At higher levels of intoxication, the physical experience can include dizziness (especially when lying down with eyes closed), sweating, flushed skin, and the unmistakable churning feeling of nausea. The “spins,” where it feels like the room is rotating, are one of the most commonly reported unpleasant sensations of heavy drinking.
How Long It Lasts
Your liver processes roughly one standard drink per hour. In the United States, a standard drink contains about 14 grams of pure alcohol, which works out to roughly 12 ounces of regular beer, 5 ounces of wine, or 1.5 ounces of distilled spirits. If you drink faster than one per hour, alcohol accumulates in your bloodstream and intoxication deepens. If you stop drinking, you can expect your blood alcohol to drop at a relatively steady rate, though it can take many hours to return to zero after a heavy session.
The sobering-up process doesn’t feel like a clean reversal of getting drunk. As alcohol levels fall, many people enter an unpleasant in-between state: tired, foggy, possibly anxious. This partly reflects the brain’s chemistry rebounding. While drinking, the brain’s calming systems were amplified and its excitatory systems were suppressed. As alcohol clears, the balance swings the other way, leaving you feeling jittery, restless, or unable to sleep well despite being exhausted.
The Hangover
When your liver breaks down alcohol, it first converts it into a toxic compound called acetaldehyde before breaking that down further into harmless substances.
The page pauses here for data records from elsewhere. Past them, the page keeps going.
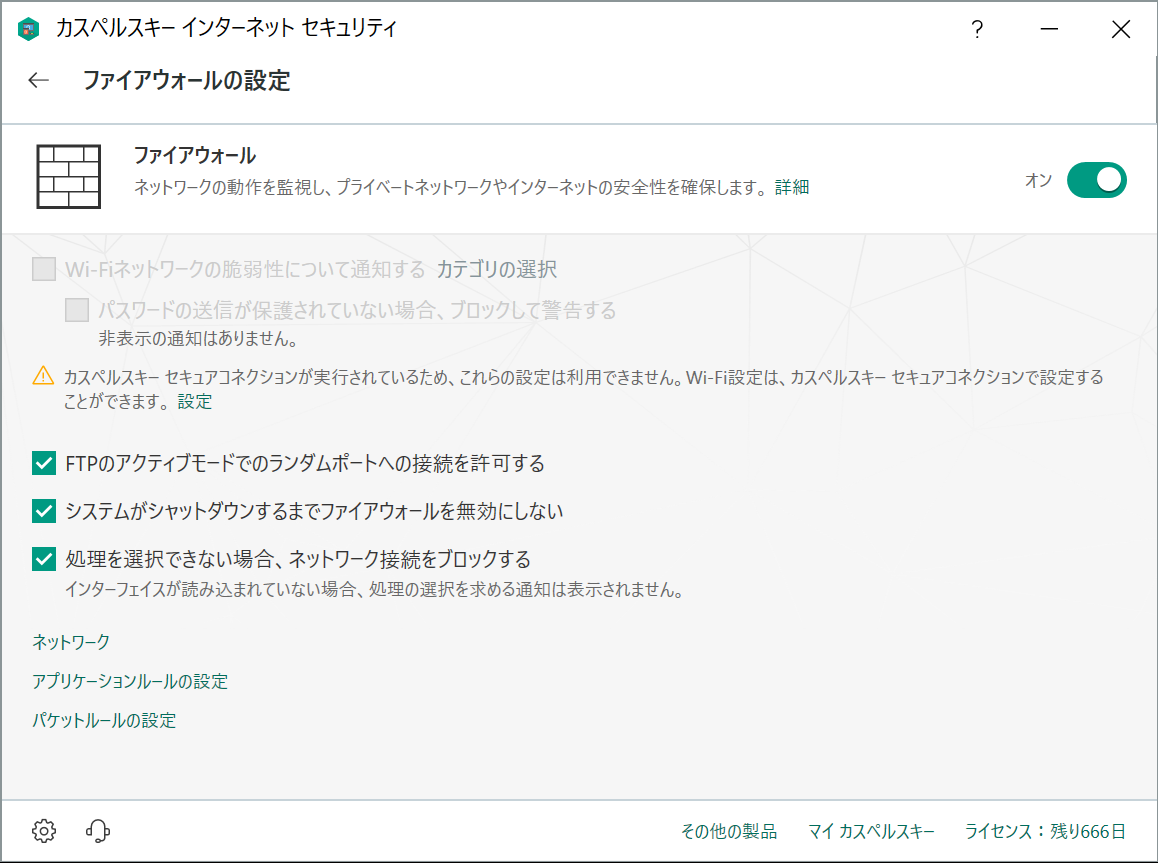Open help with the question mark icon
The width and height of the screenshot is (1158, 863).
point(977,29)
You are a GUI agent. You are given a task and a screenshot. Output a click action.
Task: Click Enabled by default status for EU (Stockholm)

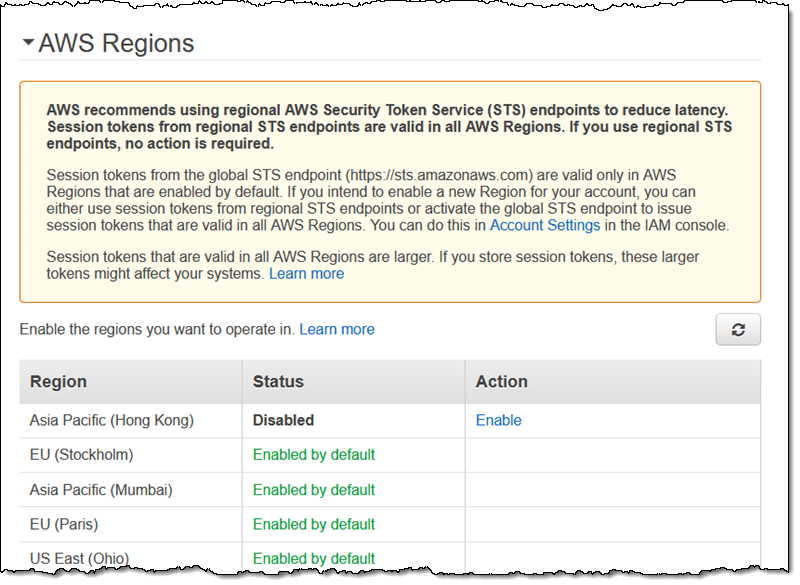(x=313, y=455)
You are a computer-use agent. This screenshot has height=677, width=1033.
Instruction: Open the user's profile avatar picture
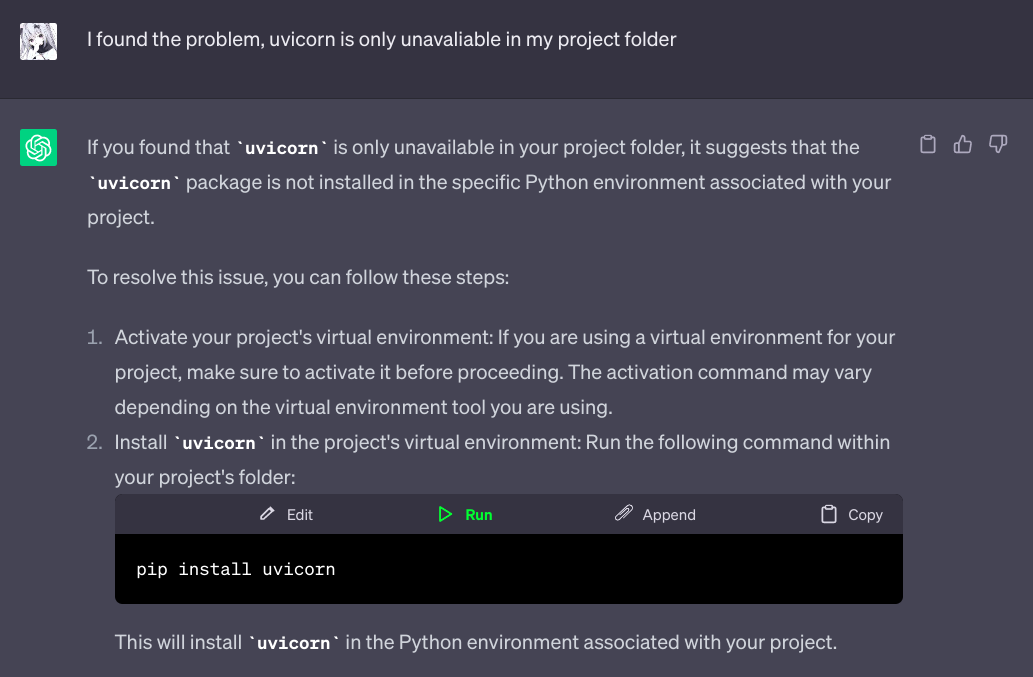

Acetaldehyde is responsible for many of the worst parts of the morning after. It triggers the release of stress hormones and inflammatory chemicals that cause headache, nausea, facial flushing, rapid heartbeat, and drops in blood pressure. In animal studies, acetaldehyde alone produces memory impairment, poor coordination, and sleepiness, effects that mirror a hangover almost exactly.
People with certain genetic backgrounds (common in East Asian populations) break down acetaldehyde more slowly, which means it accumulates faster and causes more intense flushing, nausea, and discomfort even during drinking, not just the morning after.
Why It Feels Different for Different People
Body weight, biological sex, food in the stomach, tolerance from regular drinking, and even mood going into the experience all shape what being drunk feels like. A 130-pound person drinking on an empty stomach will feel two beers far more than a 200-pound person who just had dinner. People who drink regularly develop tolerance, meaning their brains partially adapt to alcohol’s effects and they need more to feel the same level of intoxication. This doesn’t mean the alcohol is less damaging; it means the subjective experience shifts while the physical risks remain.
Mood and setting also matter more than most people realize. Drinking in a relaxed social environment tends to amplify the pleasant, euphoric effects. Drinking alone while stressed or upset can tilt the experience toward sadness, irritability, or anxiety, especially as intoxication deepens and the prefrontal cortex’s ability to regulate emotions fades.